Goal:
Convert every line of the items below into a JSON list of strings, one string per line, and leave out any blank lines.

-- start Dataset content --

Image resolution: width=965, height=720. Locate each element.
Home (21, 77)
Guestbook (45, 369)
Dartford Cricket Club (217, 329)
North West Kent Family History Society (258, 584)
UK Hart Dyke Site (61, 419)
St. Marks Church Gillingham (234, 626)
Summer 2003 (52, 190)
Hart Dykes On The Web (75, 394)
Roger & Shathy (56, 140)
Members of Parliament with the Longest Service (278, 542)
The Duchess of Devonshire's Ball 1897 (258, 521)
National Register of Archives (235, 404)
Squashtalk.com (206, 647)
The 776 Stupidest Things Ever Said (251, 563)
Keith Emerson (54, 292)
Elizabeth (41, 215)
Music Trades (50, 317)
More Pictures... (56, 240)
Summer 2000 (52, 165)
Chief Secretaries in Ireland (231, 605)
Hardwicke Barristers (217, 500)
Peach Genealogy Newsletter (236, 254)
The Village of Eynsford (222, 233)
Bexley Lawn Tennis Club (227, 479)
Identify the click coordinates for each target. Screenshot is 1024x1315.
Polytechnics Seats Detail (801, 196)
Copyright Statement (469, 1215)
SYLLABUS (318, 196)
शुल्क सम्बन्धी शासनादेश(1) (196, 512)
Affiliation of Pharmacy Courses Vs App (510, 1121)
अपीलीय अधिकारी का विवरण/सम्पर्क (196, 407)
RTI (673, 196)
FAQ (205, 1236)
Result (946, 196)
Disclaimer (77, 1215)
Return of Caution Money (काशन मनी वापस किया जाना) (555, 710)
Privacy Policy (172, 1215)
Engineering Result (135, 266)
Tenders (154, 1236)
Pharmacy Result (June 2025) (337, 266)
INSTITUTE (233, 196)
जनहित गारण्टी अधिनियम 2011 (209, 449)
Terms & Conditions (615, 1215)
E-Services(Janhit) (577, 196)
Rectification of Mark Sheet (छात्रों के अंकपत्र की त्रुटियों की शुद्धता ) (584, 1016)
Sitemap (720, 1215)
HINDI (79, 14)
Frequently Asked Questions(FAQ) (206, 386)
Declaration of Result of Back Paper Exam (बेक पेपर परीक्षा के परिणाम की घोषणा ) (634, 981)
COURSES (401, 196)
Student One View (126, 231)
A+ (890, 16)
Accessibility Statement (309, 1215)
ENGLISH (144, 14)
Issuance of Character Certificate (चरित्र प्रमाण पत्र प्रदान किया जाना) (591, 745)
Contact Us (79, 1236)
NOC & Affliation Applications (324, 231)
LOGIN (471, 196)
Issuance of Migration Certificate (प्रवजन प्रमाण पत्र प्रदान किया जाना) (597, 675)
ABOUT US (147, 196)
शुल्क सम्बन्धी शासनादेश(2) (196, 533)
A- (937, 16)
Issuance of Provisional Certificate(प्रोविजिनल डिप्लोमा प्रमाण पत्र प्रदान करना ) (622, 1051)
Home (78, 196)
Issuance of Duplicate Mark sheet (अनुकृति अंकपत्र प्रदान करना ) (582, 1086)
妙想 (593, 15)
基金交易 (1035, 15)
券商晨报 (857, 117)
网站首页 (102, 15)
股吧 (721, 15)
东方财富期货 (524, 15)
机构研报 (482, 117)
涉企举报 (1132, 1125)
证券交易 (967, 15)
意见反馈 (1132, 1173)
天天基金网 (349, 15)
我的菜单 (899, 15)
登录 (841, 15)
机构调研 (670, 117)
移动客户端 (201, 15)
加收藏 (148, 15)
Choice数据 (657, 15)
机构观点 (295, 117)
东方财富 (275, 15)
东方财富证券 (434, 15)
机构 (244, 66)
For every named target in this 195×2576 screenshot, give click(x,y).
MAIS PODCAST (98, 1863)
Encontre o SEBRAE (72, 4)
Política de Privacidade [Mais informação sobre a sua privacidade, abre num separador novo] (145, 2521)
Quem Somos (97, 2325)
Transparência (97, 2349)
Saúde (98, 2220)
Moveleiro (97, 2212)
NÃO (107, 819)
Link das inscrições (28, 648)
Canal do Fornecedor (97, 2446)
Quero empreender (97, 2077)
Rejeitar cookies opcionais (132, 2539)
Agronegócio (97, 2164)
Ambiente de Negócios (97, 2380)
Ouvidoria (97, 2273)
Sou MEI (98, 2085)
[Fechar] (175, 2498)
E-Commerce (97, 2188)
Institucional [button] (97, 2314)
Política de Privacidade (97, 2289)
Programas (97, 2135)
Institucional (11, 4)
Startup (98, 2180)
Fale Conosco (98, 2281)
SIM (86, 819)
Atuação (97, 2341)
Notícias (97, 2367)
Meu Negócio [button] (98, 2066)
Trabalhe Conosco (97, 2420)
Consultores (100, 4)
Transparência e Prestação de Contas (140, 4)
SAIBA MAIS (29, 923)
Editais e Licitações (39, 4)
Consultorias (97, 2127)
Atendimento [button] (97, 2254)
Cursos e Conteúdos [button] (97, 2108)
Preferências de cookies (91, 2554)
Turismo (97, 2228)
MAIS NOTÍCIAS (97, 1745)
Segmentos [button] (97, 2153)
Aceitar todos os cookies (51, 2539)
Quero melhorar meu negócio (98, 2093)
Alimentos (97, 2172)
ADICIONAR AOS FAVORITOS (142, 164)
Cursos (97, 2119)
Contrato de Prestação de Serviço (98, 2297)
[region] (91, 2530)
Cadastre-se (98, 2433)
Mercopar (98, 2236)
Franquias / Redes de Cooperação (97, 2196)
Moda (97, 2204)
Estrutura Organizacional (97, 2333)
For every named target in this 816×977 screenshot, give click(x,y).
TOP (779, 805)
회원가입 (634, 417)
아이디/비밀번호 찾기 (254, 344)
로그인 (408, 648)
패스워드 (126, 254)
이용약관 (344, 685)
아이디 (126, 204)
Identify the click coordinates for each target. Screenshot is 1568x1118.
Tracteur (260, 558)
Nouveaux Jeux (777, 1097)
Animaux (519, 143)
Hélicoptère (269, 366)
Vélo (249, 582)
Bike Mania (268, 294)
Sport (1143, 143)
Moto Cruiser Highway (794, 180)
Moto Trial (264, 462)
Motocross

-- end Dataset content --

Task result:
[
  "Image resolution: width=965, height=720. Locate each element.",
  "Home (21, 77)",
  "Guestbook (45, 369)",
  "Dartford Cricket Club (217, 329)",
  "North West Kent Family History Society (258, 584)",
  "UK Hart Dyke Site (61, 419)",
  "St. Marks Church Gillingham (234, 626)",
  "Summer 2003 (52, 190)",
  "Hart Dykes On The Web (75, 394)",
  "Roger & Shathy (56, 140)",
  "Members of Parliament with the Longest Service (278, 542)",
  "The Duchess of Devonshire's Ball 1897 (258, 521)",
  "National Register of Archives (235, 404)",
  "Squashtalk.com (206, 647)",
  "The 776 Stupidest Things Ever Said (251, 563)",
  "Keith Emerson (54, 292)",
  "Elizabeth (41, 215)",
  "Music Trades (50, 317)",
  "More Pictures... (56, 240)",
  "Summer 2000 (52, 165)",
  "Chief Secretaries in Ireland (231, 605)",
  "Hardwicke Barristers (217, 500)",
  "Peach Genealogy Newsletter (236, 254)",
  "The Village of Eynsford (222, 233)",
  "Bexley Lawn Tennis Club (227, 479)",
  "Identify the click coordinates for each target. Screenshot is 1024x1315.",
  "Polytechnics Seats Detail (801, 196)",
  "Copyright Statement (469, 1215)",
  "SYLLABUS (318, 196)",
  "शुल्क सम्बन्धी शासनादेश(1) (196, 512)",
  "Affiliation of Pharmacy Courses Vs App (510, 1121)",
  "अपीलीय अधिकारी का विवरण/सम्पर्क (196, 407)",
  "RTI (673, 196)",
  "FAQ (205, 1236)",
  "Result (946, 196)",
  "Disclaimer (77, 1215)",
  "Return of Caution Money (काशन मनी वापस किया जाना) (555, 710)",
  "Privacy Policy (172, 1215)",
  "Engineering Result (135, 266)",
  "Tenders (154, 1236)",
  "Pharmacy Result (June 2025) (337, 266)",
  "INSTITUTE (233, 196)",
  "जनहित गारण्टी अधिनियम 2011 (209, 449)",
  "Terms & Conditions (615, 1215)",
  "E-Services(Janhit) (577, 196)",
  "Rectification of Mark Sheet (छात्रों के अंकपत्र की त्रुटियों की शुद्धता ) (584, 1016)",
  "Sitemap (720, 1215)",
  "HINDI (79, 14)",
  "Frequently Asked Questions(FAQ) (206, 386)",
  "Declaration of Result of Back Paper Exam (बेक पेपर परीक्षा के परिणाम की घोषणा ) (634, 981)",
  "COURSES (401, 196)",
  "Student One View (126, 231)",
  "A+ (890, 16)",
  "Accessibility Statement (309, 1215)",
  "ENGLISH (144, 14)",
  "Issuance of Character Certificate (चरित्र प्रमाण पत्र प्रदान किया जाना) (591, 745)",
  "Contact Us (79, 1236)",
  "NOC & Affliation Applications (324, 231)",
  "LOGIN (471, 196)",
  "Issuance of Migration Certificate (प्रवजन प्रमाण पत्र प्रदान किया जाना) (597, 675)",
  "ABOUT US (147, 196)",
  "शुल्क सम्बन्धी शासनादेश(2) (196, 533)",
  "A- (937, 16)",
  "Issuance of Provisional Certificate(प्रोविजिनल डिप्लोमा प्रमाण पत्र प्रदान करना ) (622, 1051)",
  "Home (78, 196)",
  "Issuance of Duplicate Mark sheet (अनुकृति अंकपत्र प्रदान करना ) (582, 1086)",
  "妙想 (593, 15)",
  "基金交易 (1035, 15)",
  "券商晨报 (857, 117)",
  "网站首页 (102, 15)",
  "股吧 (721, 15)",
  "东方财富期货 (524, 15)",
  "机构研报 (482, 117)",
  "涉企举报 (1132, 1125)",
  "证券交易 (967, 15)",
  "意见反馈 (1132, 1173)",
  "天天基金网 (349, 15)",
  "我的菜单 (899, 15)",
  "登录 (841, 15)",
  "机构调研 (670, 117)",
  "移动客户端 (201, 15)",
  "加收藏 (148, 15)",
  "Choice数据 (657, 15)",
  "机构观点 (295, 117)",
  "东方财富 (275, 15)",
  "东方财富证券 (434, 15)",
  "机构 (244, 66)",
  "For every named target in this 195×2576 screenshot, give click(x,y).",
  "MAIS PODCAST (98, 1863)",
  "Encontre o SEBRAE (72, 4)",
  "Política de Privacidade [Mais informação sobre a sua privacidade, abre num separador novo] (145, 2521)",
  "Quem Somos (97, 2325)",
  "Transparência (97, 2349)",
  "Saúde (98, 2220)",
  "Moveleiro (97, 2212)",
  "NÃO (107, 819)",
  "Link das inscrições (28, 648)",
  "Canal do Fornecedor (97, 2446)",
  "Quero empreender (97, 2077)",
  "Rejeitar cookies opcionais (132, 2539)",
  "Agronegócio (97, 2164)",
  "Ambiente de Negócios (97, 2380)",
  "Ouvidoria (97, 2273)",
  "Sou MEI (98, 2085)",
  "[Fechar] (175, 2498)",
  "E-Commerce (97, 2188)",
  "Institucional [button] (97, 2314)",
  "Política de Privacidade (97, 2289)",
  "Programas (97, 2135)",
  "Institucional (11, 4)",
  "Startup (98, 2180)",
  "Fale Conosco (98, 2281)",
  "SIM (86, 819)",
  "Atuação (97, 2341)",
  "Notícias (97, 2367)",
  "Meu Negócio [button] (98, 2066)",
  "Trabalhe Conosco (97, 2420)",
  "Consultores (100, 4)",
  "Transparência e Prestação de Contas (140, 4)",
  "SAIBA MAIS (29, 923)",
  "Editais e Licitações (39, 4)",
  "Consultorias (97, 2127)",
  "Atendimento [button] (97, 2254)",
  "Cursos e Conteúdos [button] (97, 2108)",
  "Preferências de cookies (91, 2554)",
  "Turismo (97, 2228)",
  "MAIS NOTÍCIAS (97, 1745)",
  "Segmentos [button] (97, 2153)",
  "Aceitar todos os cookies (51, 2539)",
  "Quero melhorar meu negócio (98, 2093)",
  "Alimentos (97, 2172)",
  "ADICIONAR AOS FAVORITOS (142, 164)",
  "Cursos (97, 2119)",
  "Contrato de Prestação de Serviço (98, 2297)",
  "[region] (91, 2530)",
  "Cadastre-se (98, 2433)",
  "Mercopar (98, 2236)",
  "Franquias / Redes de Cooperação (97, 2196)",
  "Moda (97, 2204)",
  "Estrutura Organizacional (97, 2333)",
  "For every named target in this 816×977 screenshot, give click(x,y).",
  "TOP (779, 805)",
  "회원가입 (634, 417)",
  "아이디/비밀번호 찾기 (254, 344)",
  "로그인 (408, 648)",
  "패스워드 (126, 254)",
  "이용약관 (344, 685)",
  "아이디 (126, 204)",
  "Identify the click coordinates for each target. Screenshot is 1568x1118.",
  "Tracteur (260, 558)",
  "Nouveaux Jeux (777, 1097)",
  "Animaux (519, 143)",
  "Hélicoptère (269, 366)",
  "Vélo (249, 582)",
  "Bike Mania (268, 294)",
  "Sport (1143, 143)",
  "Moto Cruiser Highway (794, 180)",
  "Moto Trial (264, 462)",
  "Motocross"
]